- [Selected text]:
The legal industry has seen a notable uptick in mergers and acquisitions (M&A) among law firms in recent years, with 2024 emerging as a significant year for deal discussions. As firms navigate a competitive landscape marked by evolving client demands, economic and political pressures, pending succession, and ongoing lateral movement, strategic mergers are becoming a common path to growth, enhanced service offerings, and strategic planning. But when is the right time to act if you are considering M&A as part of your strategic plan? The answer is simple; now.
Surge in M&A Activity
Navigate to any legal publication’s website and you will easily find details related to a recently announced or closed law firm combination. The data suggests a growing urgency among firms to consolidate resources and capabilities to better serve their clients. Law.com reported that with some deals already announced for 2025, analysts expect an even higher rate of M&A activity next year. And PwC’s noted that “firms are already starting to look at tactical acquisitions with 62% of respondents considering new practice areas and 55% looking at new geographies.” Furthermore, according to research conducted by UK publication The Law Society Gazette, 83% of top law firms think a merger is likely in the next two or three years.

- [Information provided]:
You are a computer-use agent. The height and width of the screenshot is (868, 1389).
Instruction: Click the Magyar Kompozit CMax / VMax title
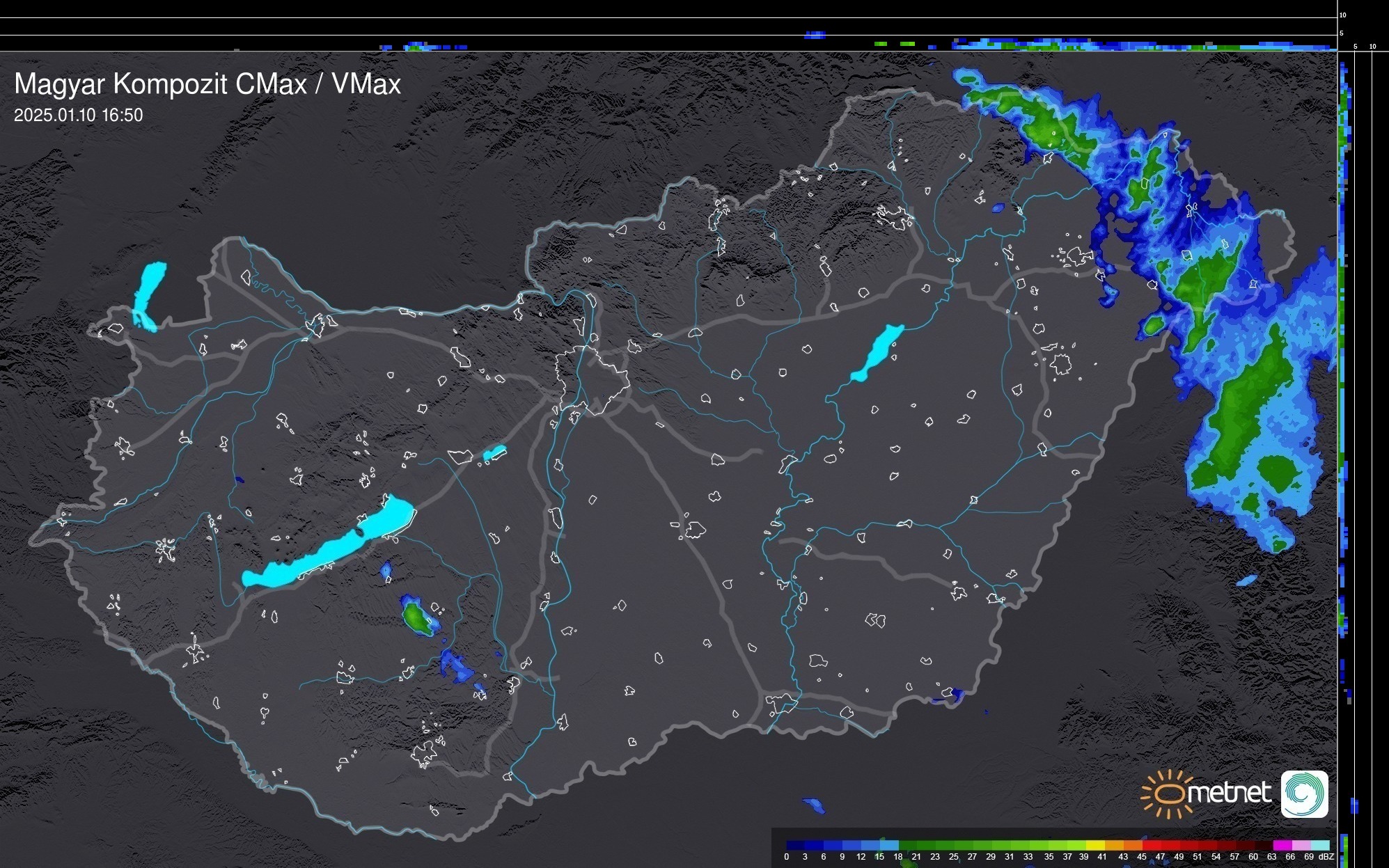coord(207,84)
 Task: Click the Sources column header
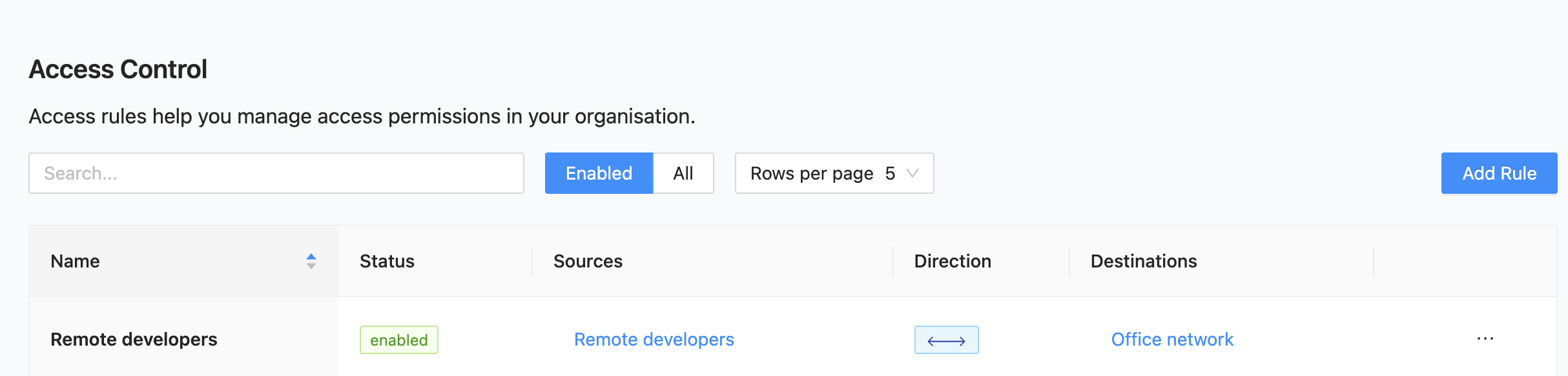588,261
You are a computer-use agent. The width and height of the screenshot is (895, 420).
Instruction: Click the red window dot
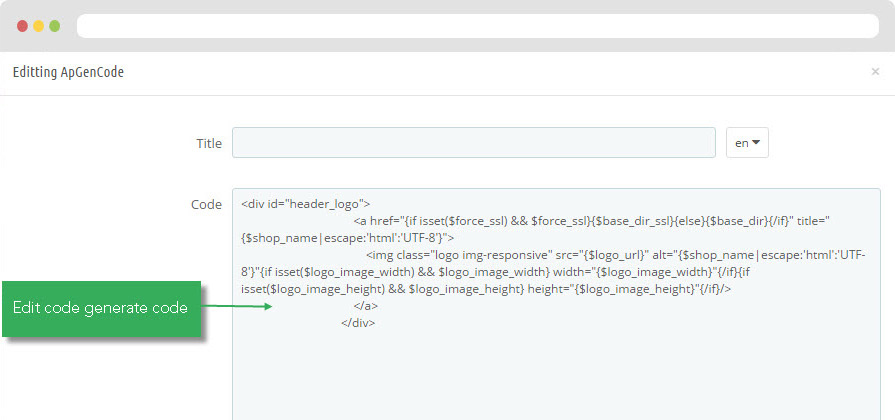pyautogui.click(x=22, y=26)
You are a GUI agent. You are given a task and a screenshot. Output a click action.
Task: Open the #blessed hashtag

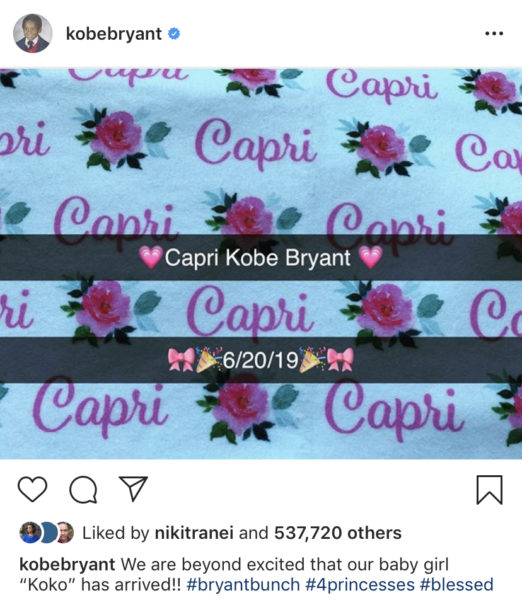click(x=457, y=585)
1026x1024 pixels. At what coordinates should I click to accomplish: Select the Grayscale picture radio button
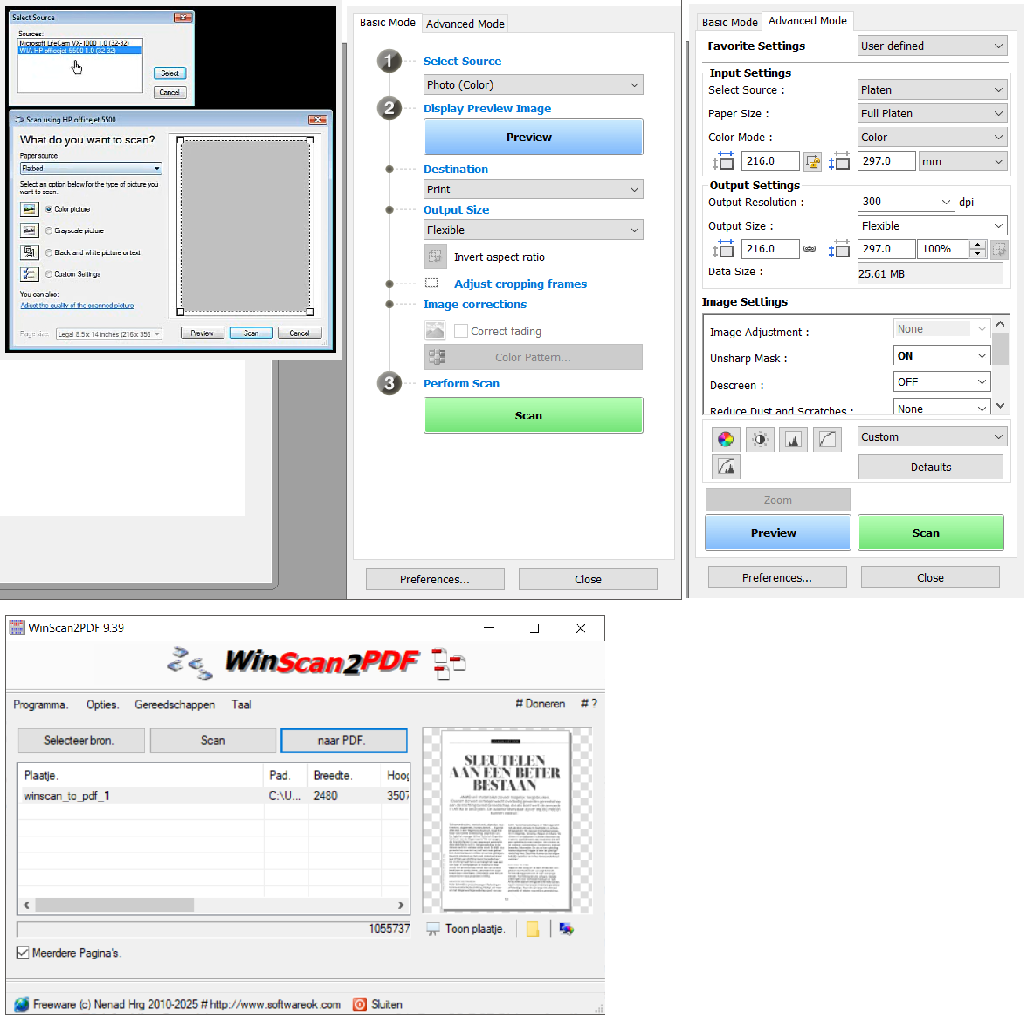click(48, 230)
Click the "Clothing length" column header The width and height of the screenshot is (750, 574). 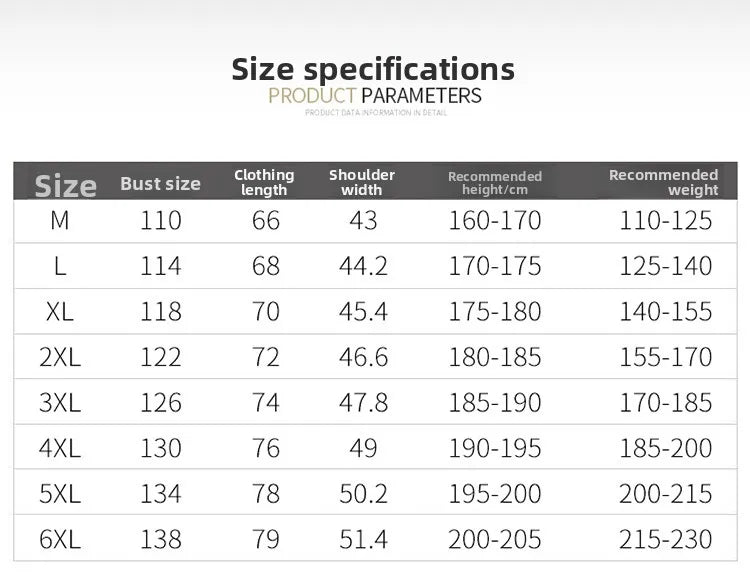[264, 182]
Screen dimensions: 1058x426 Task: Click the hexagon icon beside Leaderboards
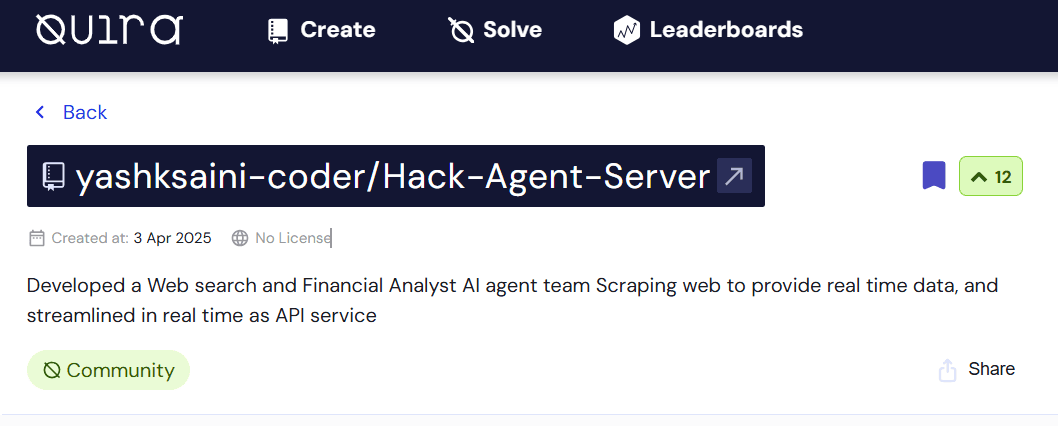point(626,31)
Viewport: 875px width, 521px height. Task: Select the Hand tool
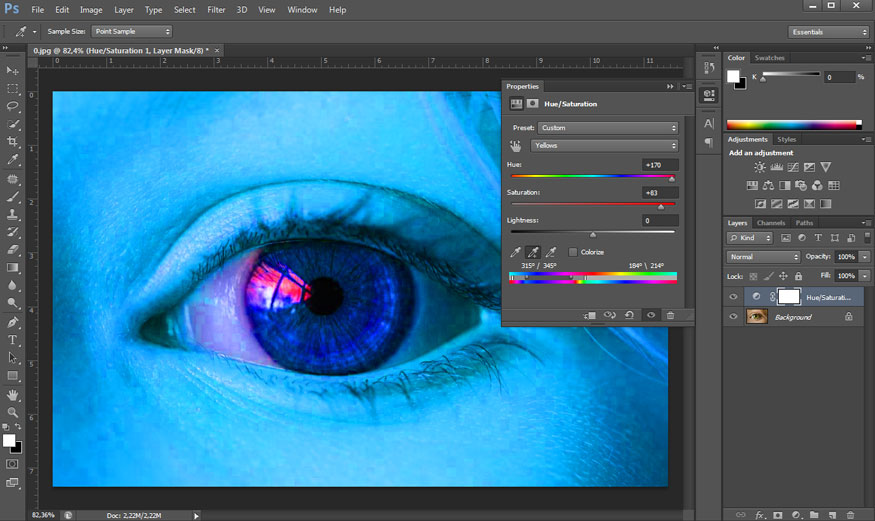point(13,394)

- [Tasks]:
**A)** In the law firm mergers text, what percentage of top law firms think a merger is likely in the next two or three years?
**B)** Reproduce the law firm mergers text from "The legal industry" to "is simple; now.".

- [Results of the exercise]:
**A)** 83%

**B)**
The legal industry has seen a notable uptick in mergers and acquisitions (M&A) among law firms in recent years, with 2024 emerging as a significant year for deal discussions. As firms navigate a competitive landscape marked by evolving client demands, economic and political pressures, pending succession, and ongoing lateral movement, strategic mergers are becoming a common path to growth, enhanced service offerings, and strategic planning. But when is the right time to act if you are considering M&A as part of your strategic plan? The answer is simple; now.